Wie lange wird diese verworrene Irrgläubigkeit andauern, unter der unsere Kirche jetzt leidet? Wie lange sollen menschliche Überlieferungen moder­nen Datums in so vielfacher Weise die majestäti­schen Auslegungen der Heiligen Schrift verdunkeln, welche die katholische Kirche aus den Tagen der Apostel geerbt hat? Wann werden wir uns damit begnügen, im Besitz der Weisheit und Reinheit zu sein, die Christus Seiner Kirche als eine beständige Gabe hinterlassen hat, anstatt uns zu unterfangen, jeder für sich, so gut er kann, das Credo aus den abgründigen Brunnen der Wahrheit zu schöpfen? Sicher sind wir vergebens dem Aberglauben des Mittelalters entronnen, wenn die Verderbnis einer unbedachten und selbstsicheren Philosophie sich über unseren Glauben ausbreitet.

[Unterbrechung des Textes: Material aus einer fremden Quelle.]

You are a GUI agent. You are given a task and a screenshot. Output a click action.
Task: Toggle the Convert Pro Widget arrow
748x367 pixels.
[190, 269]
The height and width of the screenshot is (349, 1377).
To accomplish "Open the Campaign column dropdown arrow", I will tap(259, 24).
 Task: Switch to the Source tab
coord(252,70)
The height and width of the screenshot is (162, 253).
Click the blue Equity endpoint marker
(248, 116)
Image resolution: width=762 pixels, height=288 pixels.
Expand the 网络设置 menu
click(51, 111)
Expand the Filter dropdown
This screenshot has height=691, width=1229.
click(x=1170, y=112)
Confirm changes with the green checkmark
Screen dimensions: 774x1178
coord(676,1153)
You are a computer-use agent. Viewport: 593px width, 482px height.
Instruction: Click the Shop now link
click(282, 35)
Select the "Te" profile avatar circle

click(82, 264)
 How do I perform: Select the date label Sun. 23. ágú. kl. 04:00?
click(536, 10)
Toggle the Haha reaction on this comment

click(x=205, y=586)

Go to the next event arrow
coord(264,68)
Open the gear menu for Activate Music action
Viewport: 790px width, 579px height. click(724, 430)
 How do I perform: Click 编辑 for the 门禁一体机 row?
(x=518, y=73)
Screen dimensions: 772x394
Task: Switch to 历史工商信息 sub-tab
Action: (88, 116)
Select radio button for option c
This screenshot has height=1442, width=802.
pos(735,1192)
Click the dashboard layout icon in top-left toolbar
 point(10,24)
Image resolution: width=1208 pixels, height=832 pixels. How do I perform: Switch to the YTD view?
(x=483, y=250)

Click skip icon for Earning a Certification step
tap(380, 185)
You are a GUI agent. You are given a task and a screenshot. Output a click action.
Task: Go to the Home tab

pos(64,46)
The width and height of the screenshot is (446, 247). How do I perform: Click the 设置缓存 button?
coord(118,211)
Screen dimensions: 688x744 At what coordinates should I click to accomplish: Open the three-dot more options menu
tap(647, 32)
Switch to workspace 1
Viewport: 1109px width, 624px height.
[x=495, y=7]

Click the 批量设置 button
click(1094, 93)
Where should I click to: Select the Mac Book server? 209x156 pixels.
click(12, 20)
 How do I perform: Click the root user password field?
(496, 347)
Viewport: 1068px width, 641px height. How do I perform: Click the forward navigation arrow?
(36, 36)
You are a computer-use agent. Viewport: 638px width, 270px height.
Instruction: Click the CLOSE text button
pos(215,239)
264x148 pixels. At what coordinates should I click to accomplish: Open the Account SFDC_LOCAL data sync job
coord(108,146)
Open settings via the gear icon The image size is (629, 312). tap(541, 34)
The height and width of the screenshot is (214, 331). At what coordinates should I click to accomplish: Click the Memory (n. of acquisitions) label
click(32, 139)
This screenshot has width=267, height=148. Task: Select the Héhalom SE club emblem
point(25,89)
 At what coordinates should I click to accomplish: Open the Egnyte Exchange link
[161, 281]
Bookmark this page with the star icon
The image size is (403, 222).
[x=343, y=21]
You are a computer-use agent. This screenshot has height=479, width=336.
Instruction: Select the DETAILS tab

Möge Gott, der Vater, uns das Herz und die Ein­sicht geben, jene Lehre lebendig zu erfassen und zu bekennen, auf die wir getauft worden sind, nämlich daß Sein Eingeborener Sohn, unser Herr, empfan­gen wurde vom Heiligen Geist, geboren wurde aus Maria der Jungfrau, gelitten hat und begraben wurde, von den Toten auferstand, in den Himmel auffuhr, von dannen Er kommen wird am Ende der Welt, zu richten die Lebendigen und die Toten!